Open spaces within the City of Casey are important to the community for liveability, amenity and well-being. In recent years, diminished water supplies and restrictions, due to drought, have posed challenges for irrigating council reserves and, in particular, sporting fields. To reduce council’s reliance on potable water, the City of Casey has strategically mapped out opportunities to decrease potable water use as a result of council’s Sustainable Water Use Plan. By replacing mains water with harvested stormwater, grassed sporting fields can be maintained as recreation resources.

Council has effectively drought-proofed three popular open space sporting fields at Grices Road, Edwin Flack and Sweeney Reserves, by constructing stormwater harvesting systems. The projects were staged over three years, with the City of Casey and the Federal Government investing more than $1.9 Million.

In the initial concept design, it was determined if stormwater could be harvested from a large residential sub-catchment. The volume of stormwater that could be harvested from the catchments was detailed using catchment modelling, Music v4. conducted by AECOM Pty Ltd. Detailed design modelling was completed by Fisher and Fisher Pty Ltd for Edwin Flack and Sweeney Reserves, and in the case of Grices Reserve, catchment modelling was conducted by CPG Pty Ltd.

The City of Casey’s stormwater harvesting projects demonstrate council’s commitment and leadership towards innovative water management solutions. All three stormwater harvesting systems include Water Sensitive Urban Design (WSUD) features such as gross pollutant traps, sedimentation basins, and storage and raingarden. A considerable amount of pollutants are filtered out as the stormwater passes through these WSUD features. Before treated stormwater is used for the irrigation of sporting ovals, ultraviolet light (UV) is applied to the water to disinfect it. Consideration has been given to the treatment performance of the system and a reduction in contaminant loadings which would meet industry best practice.

The stormwater harvesting projects will:

  • Save up to 39 million litres of potable water per annum.
  • Reduce pollution running into the council’s waterways.
  • Secure the City of Casey’s future water supplies.

Drivers and Objectives

  • Council to lead by example and increase community understanding of sustainable water management.
  • Improve the security of water supplies and keep reserves green to improve community health and wellbeing, even during dry periods.
  • Improve the health of waterways by removing pollutants from stormwater runoff.
  • Reduce the demand on potable water supplies.

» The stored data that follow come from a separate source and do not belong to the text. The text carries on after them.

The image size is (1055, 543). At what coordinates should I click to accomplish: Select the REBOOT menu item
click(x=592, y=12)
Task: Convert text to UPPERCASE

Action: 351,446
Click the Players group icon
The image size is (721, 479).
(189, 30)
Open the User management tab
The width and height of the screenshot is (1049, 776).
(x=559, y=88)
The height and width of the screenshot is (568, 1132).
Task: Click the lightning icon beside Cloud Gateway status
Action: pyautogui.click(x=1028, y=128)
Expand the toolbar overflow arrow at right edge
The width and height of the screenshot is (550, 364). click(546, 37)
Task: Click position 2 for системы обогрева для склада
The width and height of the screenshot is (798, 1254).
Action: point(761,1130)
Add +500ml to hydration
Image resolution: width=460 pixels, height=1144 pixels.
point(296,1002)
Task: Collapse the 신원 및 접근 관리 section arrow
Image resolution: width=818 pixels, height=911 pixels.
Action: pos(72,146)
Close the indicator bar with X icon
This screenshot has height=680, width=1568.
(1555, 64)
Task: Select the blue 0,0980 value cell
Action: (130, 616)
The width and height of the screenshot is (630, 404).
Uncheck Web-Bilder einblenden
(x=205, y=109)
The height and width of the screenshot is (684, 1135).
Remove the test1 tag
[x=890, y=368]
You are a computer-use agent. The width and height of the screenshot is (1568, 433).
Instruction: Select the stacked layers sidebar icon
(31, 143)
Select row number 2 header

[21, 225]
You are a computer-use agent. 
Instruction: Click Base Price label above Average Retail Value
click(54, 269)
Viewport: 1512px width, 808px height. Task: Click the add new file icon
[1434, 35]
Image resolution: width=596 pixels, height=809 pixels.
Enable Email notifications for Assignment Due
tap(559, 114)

  • City of Casey (Responsible Council)
  • City of Casey’s Sporting Clubs
  • Local schools: Berwick Fields Primary School & Berwick Secondary College
  • Melbourne Water Security through Stormwater Harvesting (WaSSH) Councils
  • Melbourne Water
  • Life Savings Victoria (undertook the risk assessment for in-land constructed water bodies)
  • Federal Department of Sustainability, Environment, Water, Population and Communities (funding partner)
  • AECOM Pty Ltd (design consultant)
  • Fisher and Fisher Pty Ltd (detail design)
  • CPG Pty Ltd (detail design)
  • Lasergrade Pty Ltd (construction consultants Grices Road Reserve and Sweeney Reserve)
  • All Waste Solutions Pty Ltd (construction consultants Edwin Flack Reserve)

Project Outcomes

  • The projects provide improved recreational facilities, and a better future outcome for both the environment and the community.
  • The combined projects are a great result for the City of Casey’s sporting facilities. It showcases what can be achieved locally, when different levels of government work together to deliver a positive community, financial and environmental outcome.
  • Modelling shows up to 39 million litres of stormwater can be harvested annually.
  • Annual pollutant removal modelled in MUSIC predicts 217,000 kg of sediment, 241 kg of nitrogen and 250 kilograms of phosphorous.
  • Wetland systems in Sweeney Reserve Stormwater Harvesting Scheme increases biodiversity and habitat value.
  • Secure future water supplies for three major sporting ovals.
  • The raingardens at Grices Road Reserve car park improves water quality, creates a healthier environment and enhances visual amenity for users of the reserve

Lessons Learnt

  • The successful delivery of the stormwater harvesting projects was a direct result of council’s leadership and stakeholder’s commitment to deliver the project/s.
  • Community consultation and interpretation is paramount to promoting the benefits associated with Integrated Water Management (IWM).
  • IWM requires commitment from Federal, State and Local Government.
  • The process of receiving approval from water authorities can be improved for timely delivery of the projects.
  • Council time and investments, required as in-kind contribution, was underestimated.
  • It is difficult to estimate capital costs associated with IWM projects. Materials, technology and construction costs can vary significantly.
  • Learn by doing - council developed increased competency in operating the stormwater harvesting projects.
  • Future maintenance requirements need to be considered early - during the design phase of the project.

Project Cost

  • The overall capital cost for Grices Road project was $390,508 (GST excl.).
  • The overall capital cost for Edwin Flack project was $497,416 (GST excl.).
  • The overall capital cost for Sweeney project was $1,081,159 (GST excl.).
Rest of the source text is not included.